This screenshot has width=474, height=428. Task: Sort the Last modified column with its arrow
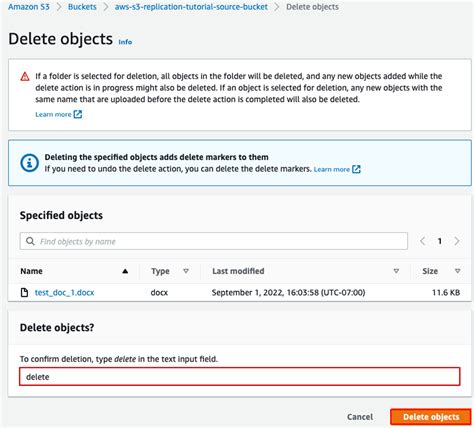[396, 271]
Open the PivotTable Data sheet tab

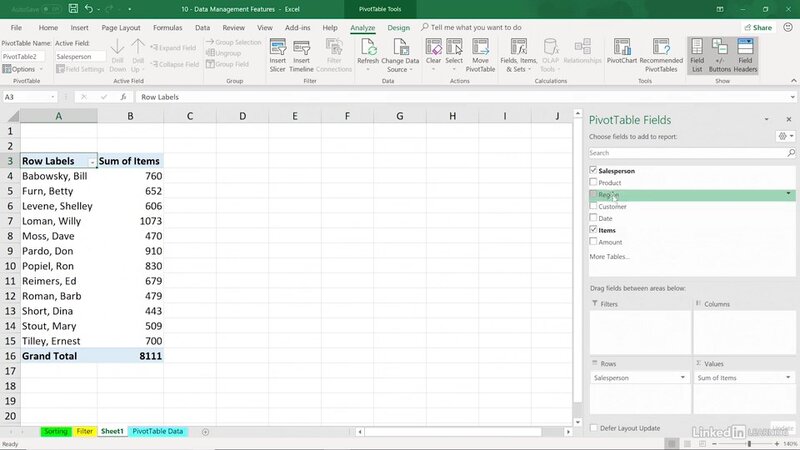pos(158,431)
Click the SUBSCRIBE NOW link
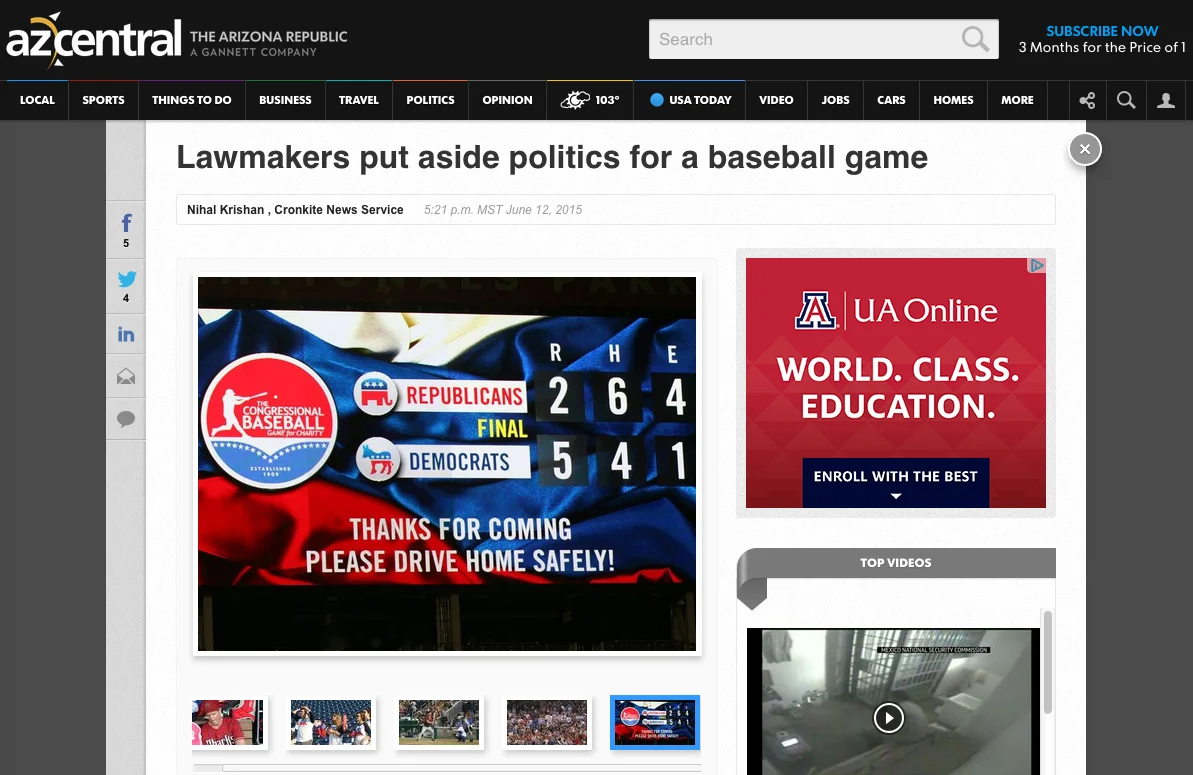 pos(1102,31)
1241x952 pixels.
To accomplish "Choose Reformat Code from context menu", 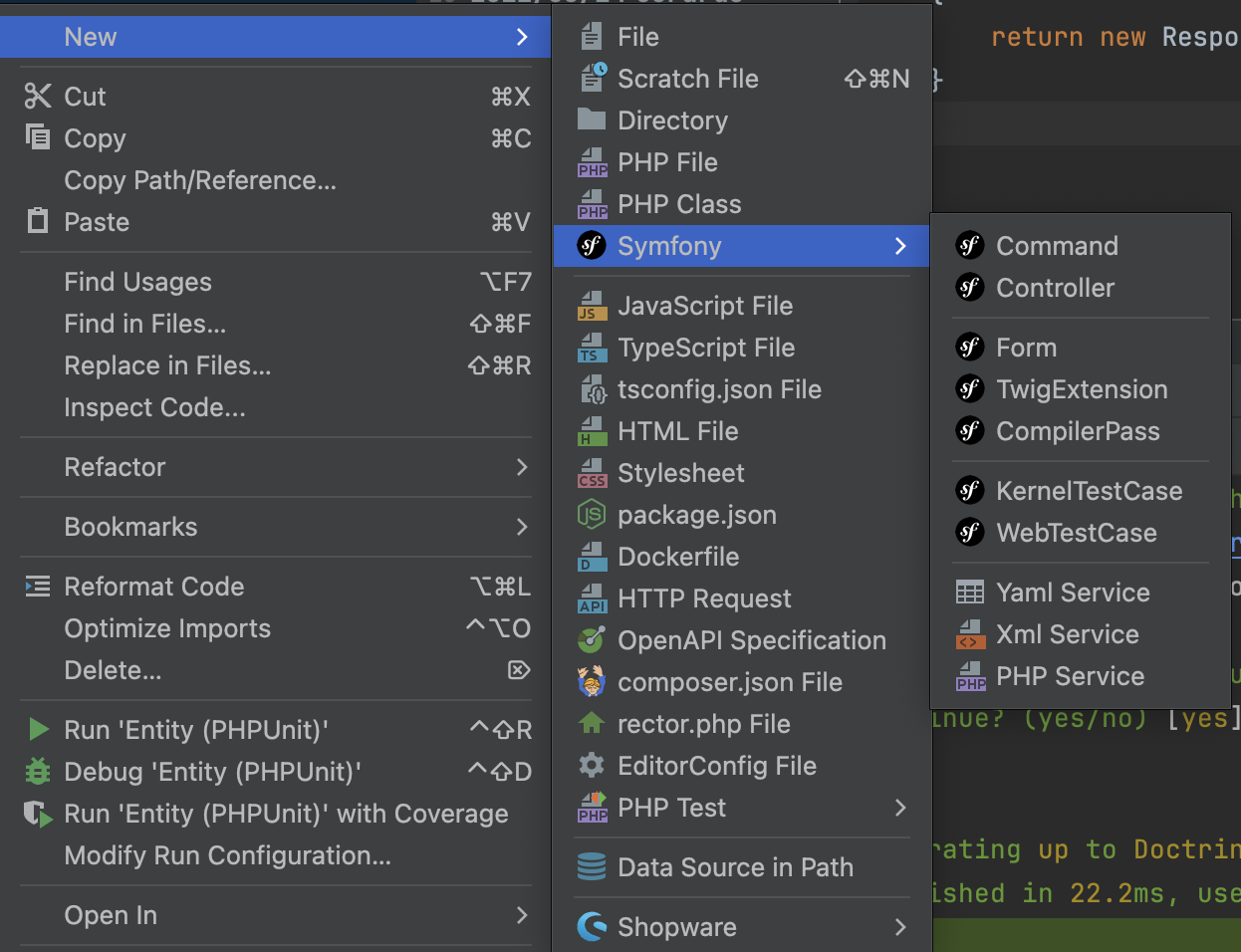I will pyautogui.click(x=154, y=587).
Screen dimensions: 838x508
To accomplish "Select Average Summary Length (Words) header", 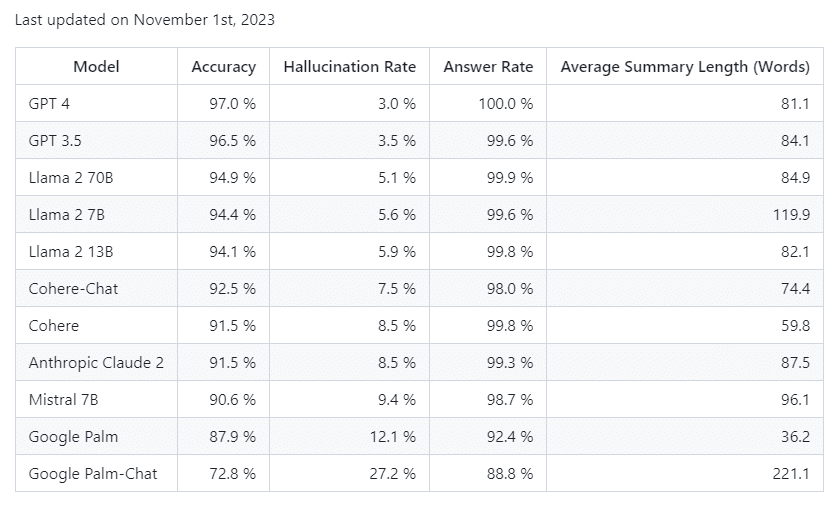I will tap(685, 67).
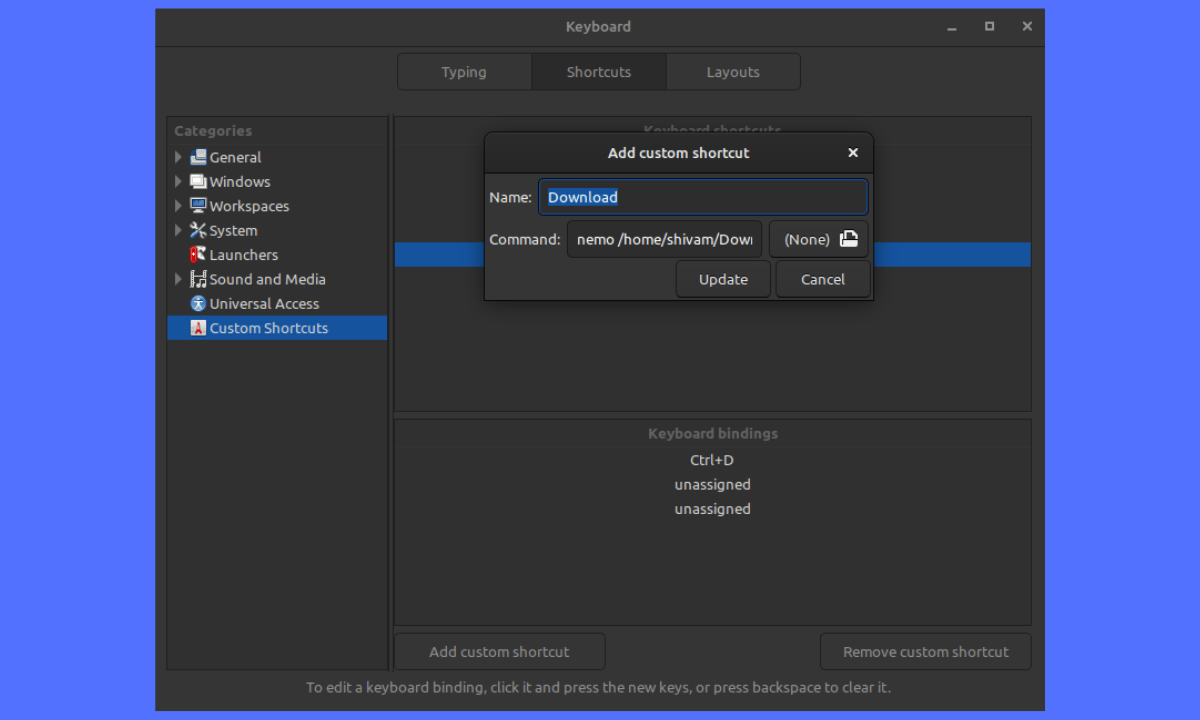Click the Name input field

coord(703,197)
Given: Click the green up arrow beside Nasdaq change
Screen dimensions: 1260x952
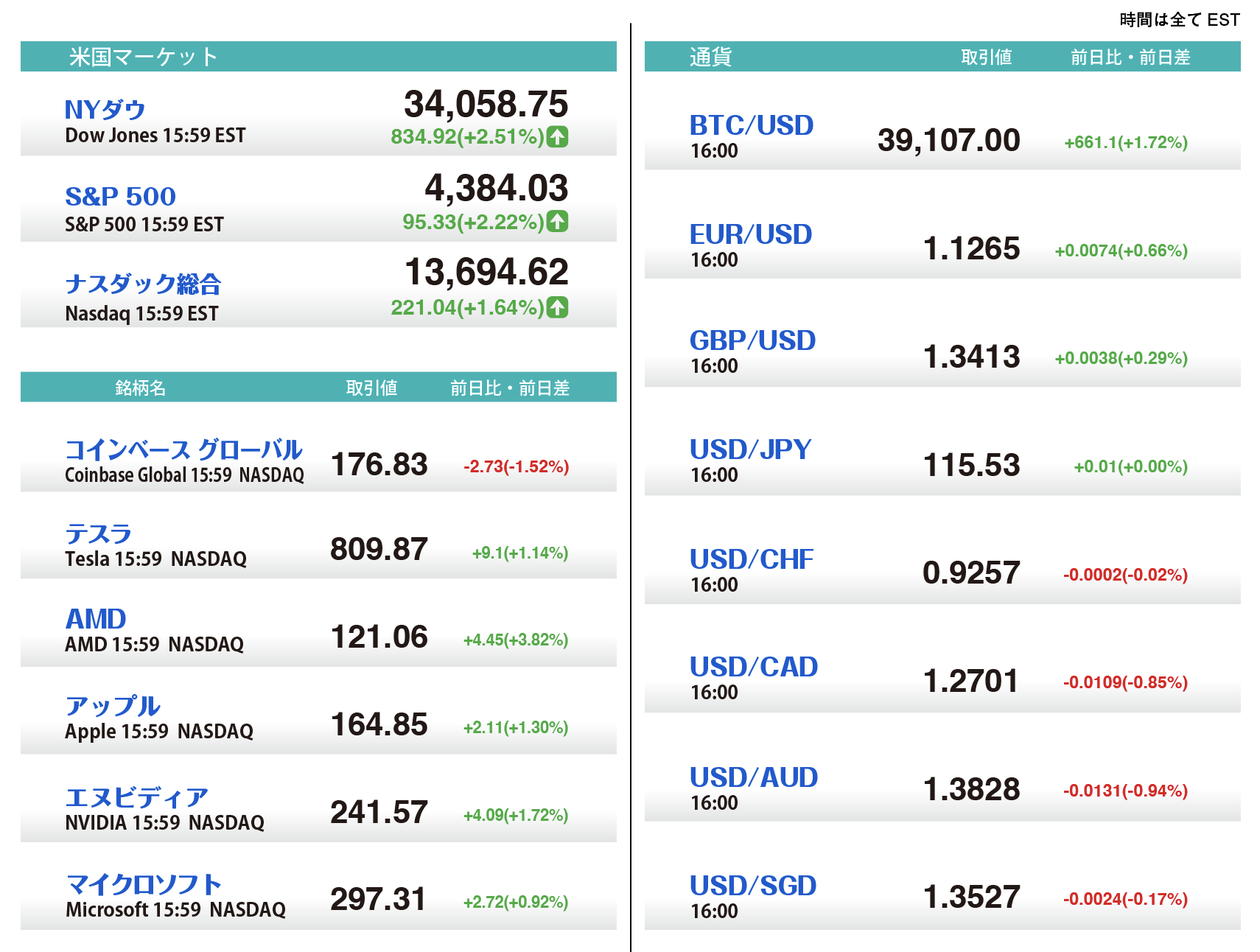Looking at the screenshot, I should pos(557,307).
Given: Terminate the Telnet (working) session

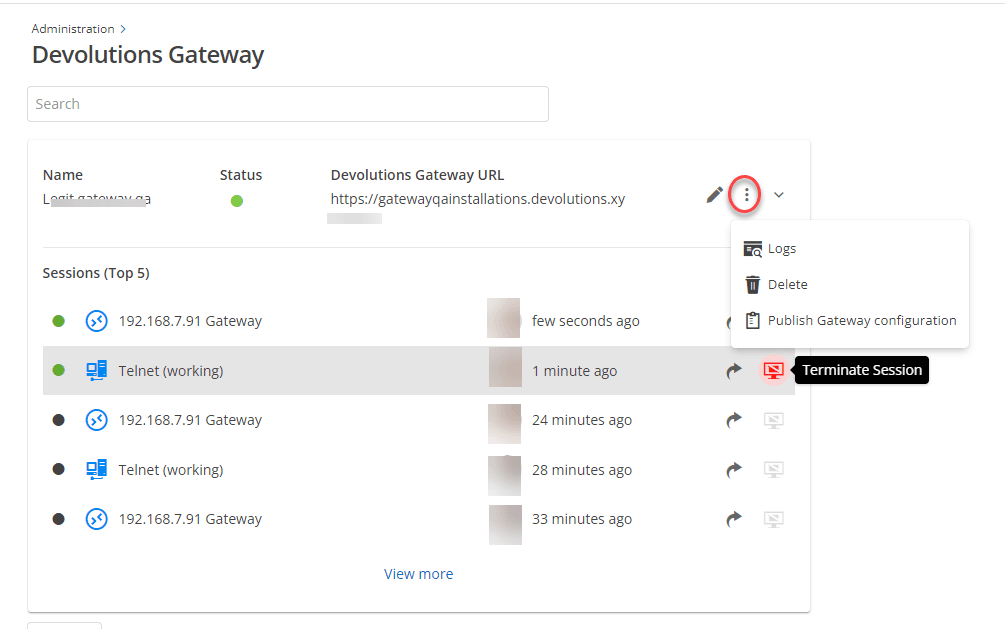Looking at the screenshot, I should tap(773, 370).
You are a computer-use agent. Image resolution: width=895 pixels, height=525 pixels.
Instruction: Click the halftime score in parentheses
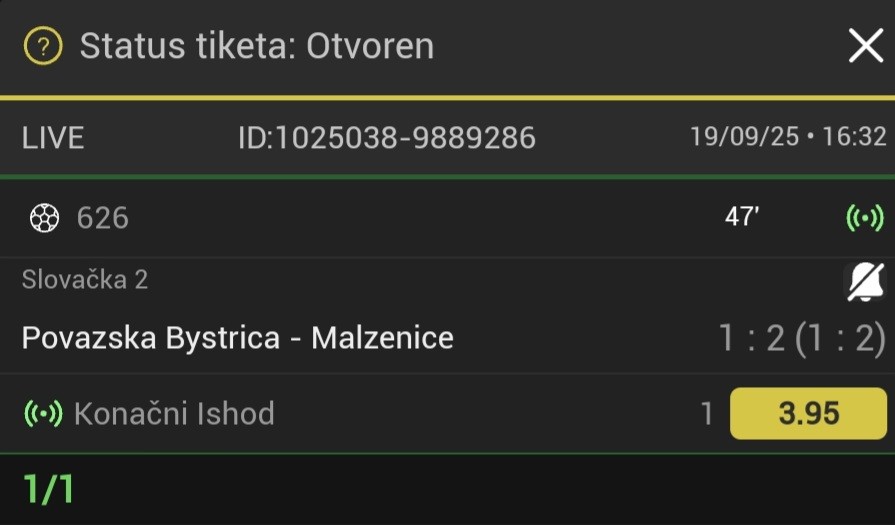[840, 339]
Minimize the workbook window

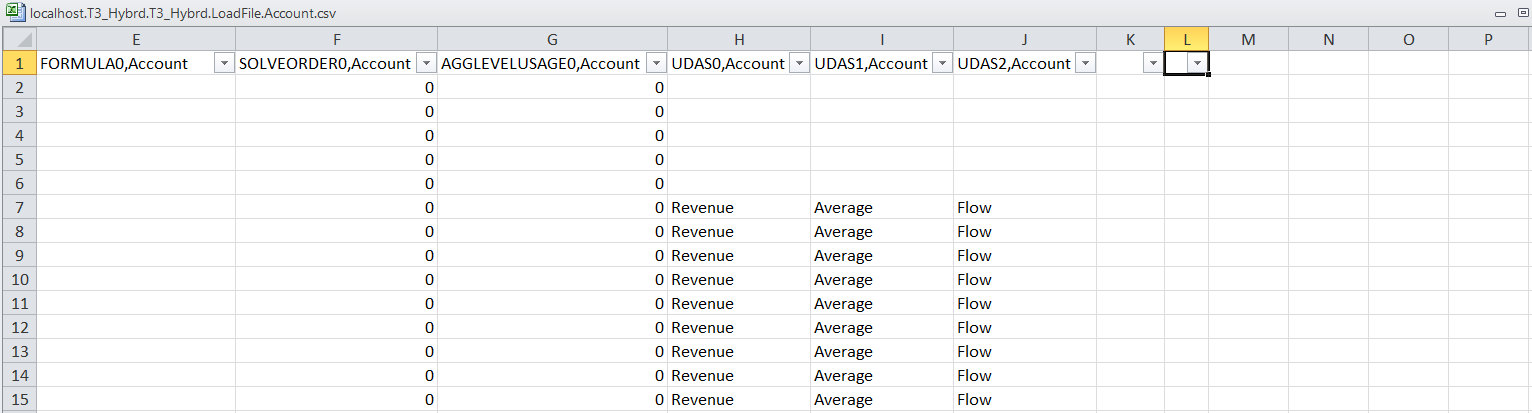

■ ■ ■ ■ ■ ■ ■

# TASK GOAL
The only reply wanted is the number of lines in the records above containing the word "pixels".

# WRITTEN ANSWER
2